Cirsium lecontei, often called the Le Conte's thistle, is a North American plant species native to the southeastern United States. It is a perennial, or sometimes biennial, species of the tribe Cardueae within the family Asteraceae. It grows along the coastal plain from Louisiana to North Carolina.

The flowering season is mainly spring to summer.

==Description==
Cirsium lecontei grows to about 35–110 cm and has a taproot, sometimes with root sprouts. The plant is spiny and should be handled with care. The flowers are usually pink. The plant requires full sun. Le Conte's Thistle has a Wetland Indicator Status of FACW (facultative wetland, meaning that it usually occurs in wetlands but not always). The stems are loosely arachnoid and stiffly ascending. Leaves have blades that are linear to oblong or narrowly elliptic, loosely arachnoid when young, abaxial and adaxial faces glabrous (smooth), and lobes undivided or coarsely few toothed. Basal leaves sometimes absent at flowering, petiolate. Heads born singly or 2–5 or 10 in open, corymbiform arrays. Penduncles are 5–30 cm elevated above stem leaves. Cypselae are light brown, 5–5.75 mm long. Plants are often unbranched or sparingly branched, with single terminal flower heads that are above the foliage (plant leaves). Stem and lower leaf surfaces have cob webby hairs. With age, the plant starts losing the hairs and becoming glabrous (hairless, smooth). Leaves of the mid-stem are approximately 15 cm long, the leaves gradually reduce in size up the stem, and are pinnately lobed.

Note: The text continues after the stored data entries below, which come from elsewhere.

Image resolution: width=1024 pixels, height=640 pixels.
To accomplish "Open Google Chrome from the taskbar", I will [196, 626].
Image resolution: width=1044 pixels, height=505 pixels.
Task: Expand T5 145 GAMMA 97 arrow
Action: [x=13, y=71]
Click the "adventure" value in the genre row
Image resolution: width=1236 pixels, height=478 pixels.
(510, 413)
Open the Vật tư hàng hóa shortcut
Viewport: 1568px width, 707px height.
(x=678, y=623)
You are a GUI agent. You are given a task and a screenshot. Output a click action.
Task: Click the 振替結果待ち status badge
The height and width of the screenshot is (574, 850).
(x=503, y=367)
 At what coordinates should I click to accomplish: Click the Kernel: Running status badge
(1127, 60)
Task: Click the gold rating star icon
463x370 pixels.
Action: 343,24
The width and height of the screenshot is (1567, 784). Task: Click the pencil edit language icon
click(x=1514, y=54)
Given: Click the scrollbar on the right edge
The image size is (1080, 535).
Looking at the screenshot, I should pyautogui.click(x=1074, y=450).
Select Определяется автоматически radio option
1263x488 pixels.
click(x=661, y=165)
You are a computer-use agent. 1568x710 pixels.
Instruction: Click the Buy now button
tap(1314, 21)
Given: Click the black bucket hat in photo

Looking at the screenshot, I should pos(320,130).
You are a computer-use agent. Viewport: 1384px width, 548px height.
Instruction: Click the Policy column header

Corollas have feather-like pappus bristles (modified sepals) that are pinkish/purple.

==Distribution==
Cirsium lecontei occurs on the sandy pinelands of southern coastal plain in damp soil (where co-occurring species include Myrica, Cyrilla, and Ilex), specifically in the states of Alabama, Florida, Georgia, Louisiana, Mississippi, North Carolina and South Carolina. They are also found in moist to wet grassy pine savannahs and pine barrens, bogs (other species present include pitcher plants, Ilex, sedges, grasses, and sphagnum), and roadside ditches.

==Threats==
Cirsium lecontei occurs mostly in North Carolina but even there it appears to be rare. Its presence is also rare from South Carolina south to Florida and west to Louisiana. Thus, populations tend to be very small and can be as small as one individual. The probable cause decreasing presence of these species are conversion of habitat to pine plantation which may include site prep activities (such as bedding and herbicides), inappropriate fire timing, and commercial and residential development.

==Species origin==
R.J. Moore and C. Frankton (1969) suggested that the species may have originated as a product of ancient hybridization between the ancestors of C. horridulum and C. nuttallii. They also suggested a relationship between C. lecontei and C. grahamii of Arizona and hypothesized an ancient dispersal from the southeastern coastal plain to western cordillera.